Et le propre des mythes, bien sûr, c’est d’être... mythiques. Qu’importe. Nicolas Sarkozy aime ces mythes, jusqu’à l’excès, jusqu’au ridicule. Jusqu’à l’excès, lorsqu’il brode à volonté sur la « dette éternelle » qu’a la France à l’égard des États-Unis pour leur aide durant la Seconde Guerre mondiale (on ne saurait la nier), l’Amérique libératrice, omettant au passage l’autre Amérique, celle qui n’a jamais nourri aucune honte des relations diplomatiques qu’elle a entretenues avec le régime de Vichy, celle qui a tout fait pour étouffer la France libre et briser le général de Gaulle, quitte à le remplacer par un Giraud ou pire, un Darlan. Jusqu’au ridicule, lorsqu’il cite pêle-mêle Rita Hayworth, les parcs nationaux, John Wayne ou Elvis Presley dans le temple de la démocratie américaine. L’Amérique de Sarkozy, c’est ça : Coca-Cola, chewing-gum, Hollywood, westerns et rock’n’roll. Le président de la République est resté bloqué sur cette Amérique de la seconde moitié du XXe siècle. Et c’est là qu’est le principal problème.
Une vision passéiste de la politique internationale
Car, en effet, à côté de ces symboles, parfois (souvent ?) un peu (très ?) surannés, qui ont ponctué le discours de Nicolas Sarkozy et ne présentent en fin de compte pas de caractère de gravité dans la mesure où ils ne constituent que des éléments de la mythologie personnelle du chef de l’État, on trouve des points beaucoup plus inquiétants en matière de politique internationale. Bien que la plupart des sujets abordés ne prêtent guère à débat (la présence française en Afghanistan, la lutte contre le terrorisme), on ne peut que rester interloqué devant le suivisme toujours aussi véhément de Nicolas Sarkozy dans l’affaire du nucléaire iranien, réitérant sa volonté de voir renforcer les sanctions contre Téhéran, et sa foi dans l’efficacité de ces dernières. Mais, plus largement, ses propos dénotent un décalage entre la réalité de la société internationale actuelle et la vision du monde du président de la République. Une vision qui n’a semble-t-il pas pris en compte un certain nombre d’événements récents telle que la chute du mur de Berlin.

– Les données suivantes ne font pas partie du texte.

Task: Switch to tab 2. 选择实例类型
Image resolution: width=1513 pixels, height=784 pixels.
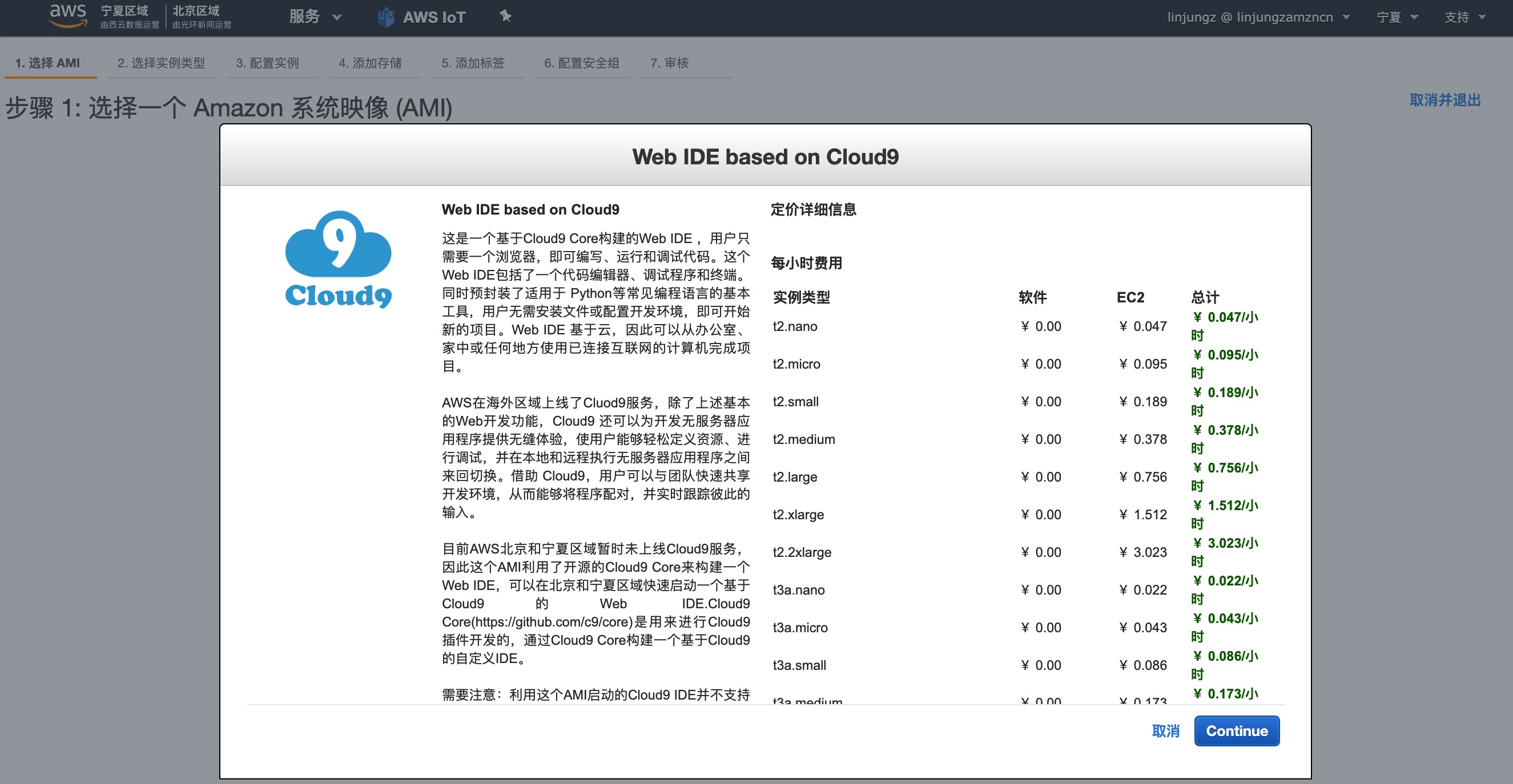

De fait, à une époque où l’Europe aurait tout à gagner à prendre une certaine distance, d’un point de vue géopolitique, avec les États-Unis, à favoriser le développement d’un véritable multilatéralisme dont elle pourrait être l’un des cœurs, au moment même où certains États européens traditionnellement considérés comme des vassaux indéfectibles de l’Amérique, en l’espèce le Royaume Uni et l’Espagne, réfléchissent à la manière d’acquérir une véritable autonomie politique internationale, et où, plus que jamais, les opinions publiques européennes (celles de la vieille comme de la nouvelle) aspirent à cette même autonomie, le président français, lui, reste figé sur un schéma de guerre froide, un schéma de bloc qui n’a plus lieu d’être. La vision qui est la sienne de la politique de défense européenne est de ce point de vue révélatrice, présentée comme complémentaire de l’OTAN, alors qu’il est évident qu’une défense européenne indépendante et, plus largement, une Europe politique indépendante, ne peut se construire qu’en dehors de l’Alliance Atlantique, dont il serait peut-être temps d’ouvrir le débat sur sa raison d’être, plus de quinze ans après la fin de la guerre froide.
Bref, au moment où d’autres choisissent l’avenir, Nicolas Sarkozy, plus que jamais, se tourne vers le passé.